NEW YORK — Anthony Broadway is a volunteer at the Schomburg Center for Research in Black Culture.

Founded in 1925, the Center has more than 11 million artifacts celebrating the Black experience. Langston Hughes' ashes are buried here. The historic American Negro Theatre is in the basement.


What You Need To Know

  • Anthony Broadway has been a volunteer at the Schomburg Center for Research in Black Culture for 12 years

  • Broadway welcomes people to the Center, helps people make research appointments and gives introductory tours

  • He has lived in Harlem for more than three decades and has seen massive change in the neighborhood

"It was something for me to just give back to the neighborhood,” Broadway said. “It's been here for years and it's always meant a lot to the community."

Broadway started volunteering, signing up members, in 2010. He now spends most of his time at the information desk, helping guests schedule research appointments and introducing them to the Center.

"The Schomburg has such a reputation worldwide of its Blackness and what we're all about,” Broadway said. “I wouldn't want anyone to come here and for it to be not that."

Broadway is so passionate about the work, he's become a liaison between the volunteers and the staff.

"I do what I can where I can,” he said.

Broadway isn't just a veteran volunteer. He's a veteran of the Air Force and a veteran Harlemite. Broadway has lived in the neighborhood for three decades. And he has seen the changes over the years.

"They were Black-owned, Black ideas, Black culture, Black designers from the streets,” Broadway said. “Now there's like the same one on 42nd Street."

He says those special spots are now a bit harder to find.
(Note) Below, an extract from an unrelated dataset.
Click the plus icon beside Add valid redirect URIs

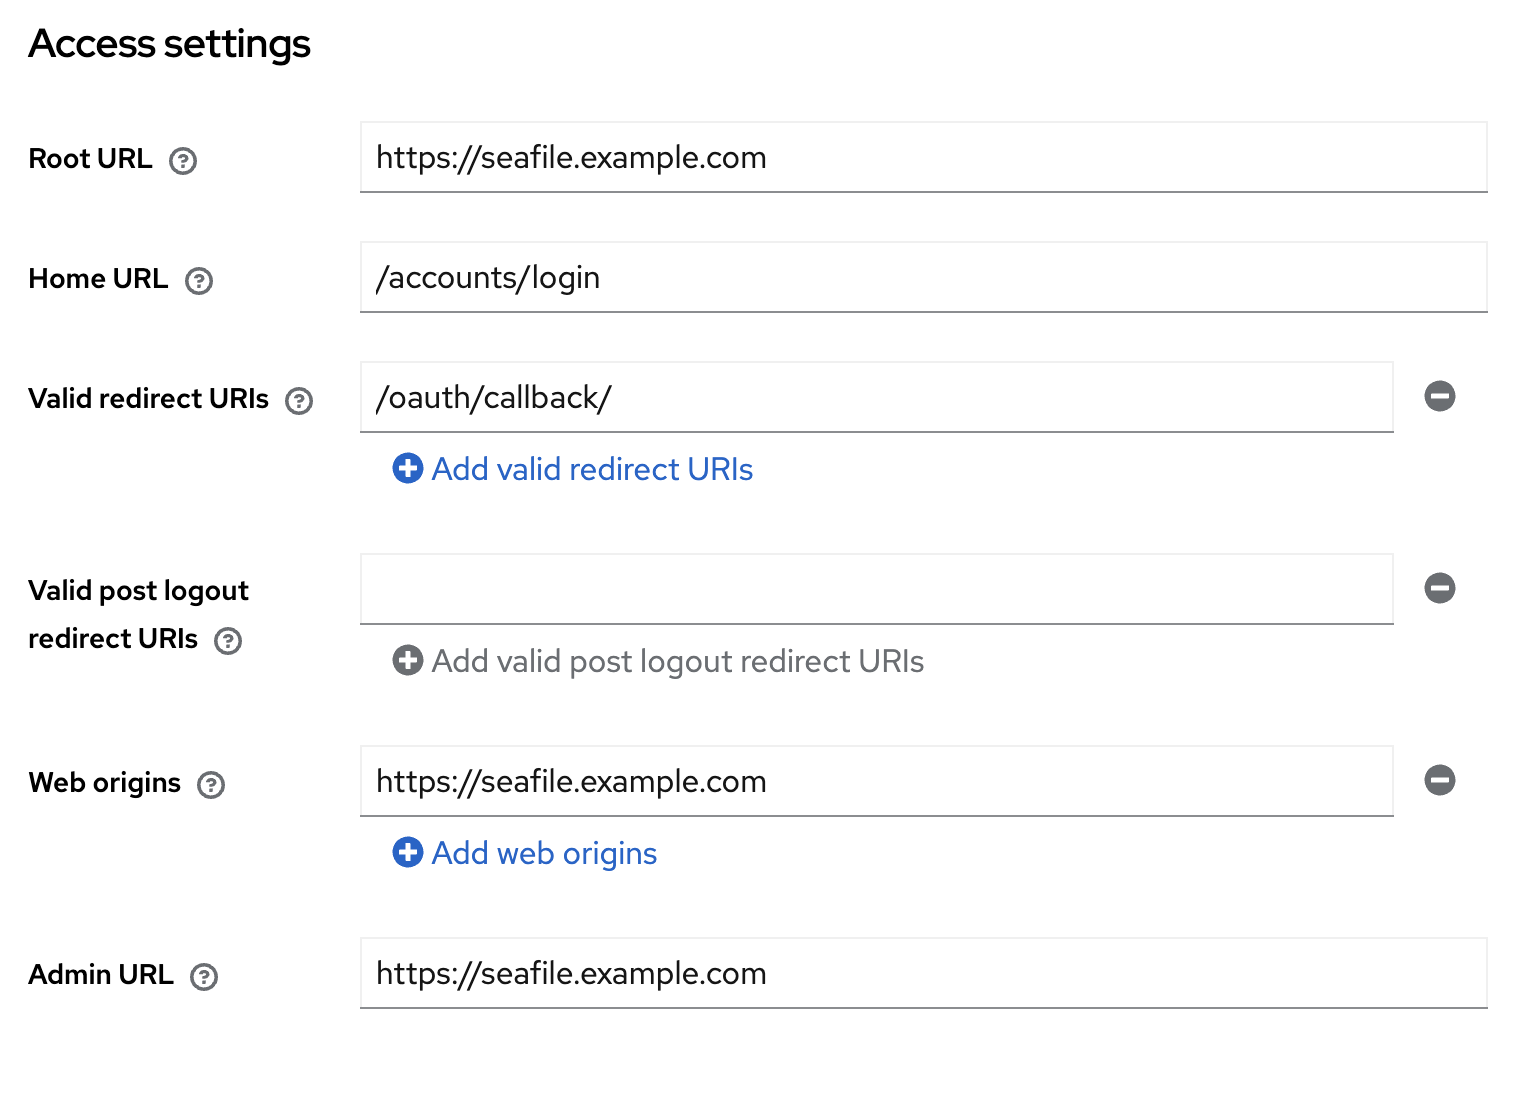click(407, 469)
Madame CJ Walker's salon once stood on West 136th Street. He pointed out a Dunkin Donuts on Malcolm X Boulevard. It used to be a popular barbecue joint.

Even with the changing world beyond the Schomburg's doors, Broadway has a daily reminder of what once was and keeping it in the present for future generations. He said he was happy and proud to “guide people of color through some of the history they may have never known.”

For helping to preserve Black and Harlem History, Anthony Broadway is our New Yorker of the Week.